___ GIVEN RECORDS ___

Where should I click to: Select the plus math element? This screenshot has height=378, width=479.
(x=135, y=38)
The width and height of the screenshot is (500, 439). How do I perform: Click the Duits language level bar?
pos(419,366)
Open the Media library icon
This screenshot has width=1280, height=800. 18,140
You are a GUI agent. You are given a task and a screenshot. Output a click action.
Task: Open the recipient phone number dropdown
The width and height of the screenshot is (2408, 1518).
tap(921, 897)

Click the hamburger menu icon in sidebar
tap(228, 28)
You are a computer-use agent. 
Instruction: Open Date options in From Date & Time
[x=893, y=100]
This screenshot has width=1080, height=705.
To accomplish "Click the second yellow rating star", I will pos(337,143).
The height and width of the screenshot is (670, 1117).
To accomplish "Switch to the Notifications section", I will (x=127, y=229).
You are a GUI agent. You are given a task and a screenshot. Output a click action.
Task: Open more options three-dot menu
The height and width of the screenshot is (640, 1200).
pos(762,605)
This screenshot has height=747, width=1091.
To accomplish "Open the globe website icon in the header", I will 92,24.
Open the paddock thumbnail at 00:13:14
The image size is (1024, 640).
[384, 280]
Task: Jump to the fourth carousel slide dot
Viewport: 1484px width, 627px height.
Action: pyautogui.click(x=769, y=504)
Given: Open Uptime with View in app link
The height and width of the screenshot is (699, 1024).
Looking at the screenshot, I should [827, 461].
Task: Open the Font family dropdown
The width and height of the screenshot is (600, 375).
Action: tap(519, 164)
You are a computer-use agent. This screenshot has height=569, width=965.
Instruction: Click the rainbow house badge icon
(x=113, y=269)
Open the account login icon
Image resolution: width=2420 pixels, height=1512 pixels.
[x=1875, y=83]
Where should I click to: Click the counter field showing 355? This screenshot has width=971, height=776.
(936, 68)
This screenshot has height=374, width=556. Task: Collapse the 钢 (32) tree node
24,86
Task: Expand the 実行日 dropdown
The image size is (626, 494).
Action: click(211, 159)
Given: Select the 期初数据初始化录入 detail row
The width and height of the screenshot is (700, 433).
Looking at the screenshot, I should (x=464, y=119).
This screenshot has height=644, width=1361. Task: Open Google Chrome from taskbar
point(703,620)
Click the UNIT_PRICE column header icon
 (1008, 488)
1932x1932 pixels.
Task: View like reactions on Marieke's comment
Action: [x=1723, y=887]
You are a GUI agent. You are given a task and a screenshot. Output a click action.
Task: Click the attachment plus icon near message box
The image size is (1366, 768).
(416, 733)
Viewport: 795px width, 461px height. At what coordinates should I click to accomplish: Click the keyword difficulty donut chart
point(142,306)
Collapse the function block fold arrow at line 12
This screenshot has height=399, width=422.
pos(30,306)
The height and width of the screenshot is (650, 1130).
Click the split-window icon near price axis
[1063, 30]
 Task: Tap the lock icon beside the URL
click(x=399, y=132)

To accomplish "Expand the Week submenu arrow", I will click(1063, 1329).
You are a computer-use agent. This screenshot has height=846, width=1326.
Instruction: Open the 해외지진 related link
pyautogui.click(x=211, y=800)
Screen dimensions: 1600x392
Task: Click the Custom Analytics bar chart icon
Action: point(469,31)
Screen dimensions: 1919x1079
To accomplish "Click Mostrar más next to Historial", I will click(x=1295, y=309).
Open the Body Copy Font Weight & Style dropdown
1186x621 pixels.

___

# WRITTEN PROBLEM
Copy out, word for word, the lines of the records starting at the very beginning and ending with the line containing "pos(762,605)", inclusive.

# OUTPUT
Where should I click to: Select the plus math element? This screenshot has height=378, width=479.
(x=135, y=38)
The width and height of the screenshot is (500, 439). How do I perform: Click the Duits language level bar?
pos(419,366)
Open the Media library icon
This screenshot has width=1280, height=800. 18,140
You are a GUI agent. You are given a task and a screenshot. Output a click action.
Task: Open the recipient phone number dropdown
The width and height of the screenshot is (2408, 1518).
tap(921, 897)

Click the hamburger menu icon in sidebar
tap(228, 28)
You are a computer-use agent. 
Instruction: Open Date options in From Date & Time
[x=893, y=100]
This screenshot has width=1080, height=705.
To accomplish "Click the second yellow rating star", I will pos(337,143).
The height and width of the screenshot is (670, 1117).
To accomplish "Switch to the Notifications section", I will (x=127, y=229).
You are a GUI agent. You are given a task and a screenshot. Output a click action.
Task: Open more options three-dot menu
The height and width of the screenshot is (640, 1200).
pos(762,605)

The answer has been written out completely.